• [Exercise tasks]
A: In the article about Chelsea's hotel offer to health-care staff, for how long did the club make the offer?
B: Pick up the article about Chelsea's hotel offer to health-care staff after its final sentence and keep writing it.

• [Supplied text]

╔══

Chelsea FC makes its stadium hotel available to UK health-care staff fighting COVID-19
Updated 02:12, 19-Mar-2020
Daniel Harries
Chelsea's Russian billionaire owner Roman Abramovich bought the club in 2003. AP Photo/Matt Dunham

Chelsea's Russian billionaire owner Roman Abramovich bought the club in 2003. AP Photo/Matt Dunham

Chelsea Football Club has made the four-star Millennium Hotel at its Stamford Bridge stadium in London available to health-care workers to provide accommodation to staff as they fight the COVID-19 pandemic.

Roman Abramovich, the Russian owner of the Premier League club, will cover the costs of providing accommodation and the Chelsea has made all rooms available to the UK's National Health Service (NHS) if required.

"Many of the medical staff will be working long shifts and may not be able to travel home or would otherwise have to make long commutes," Chelsea said in a statement. "Local accommodation helps maintain the health and wellbeing of these crucial personnel at this critical time.

"NHS staff will be those working in hospitals in the North-West London region, but that may extend to hospitals in other districts."

The club said the offer was for a two-month period and would be reviewed, depending on the situation, in May.

╚══

• [Available data]
╔══

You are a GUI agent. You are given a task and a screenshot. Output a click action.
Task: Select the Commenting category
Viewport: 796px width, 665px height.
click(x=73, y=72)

╚══

• [Results by task]
A: A two-month period.

B:
READ MORE: 1,000-plus UK volunteers groups spring up to fight COVID-19

The English Premier League has been suspended until 4 April due to the coronavirus pandemic, which has led to an unprecedented suspension of world sport.

Globally, the coronavirus has infected more than 198,300 people and more than 8,400 have died. The UK has 1,950 confirmed cases, with 71 deaths.

The UK's health secretary, Matt Hancock, previously suggested that hotels could be utilized as an extension of the health service. 

"Some people are saying: 'Should you build a hospital?'" Hancock told the BBC. Adding: "Actually, we've seen that many hotels are empty, so we've got ready-built facilities for looking after people."

Meanwhile, the Best Western hotel chain is considering turning some of its properties into temporary hospitals to help the already stretched NHS.

Best Western's CEO, Rob Paterson, said the chain "would be willing to take unprecedented steps to support the national effort."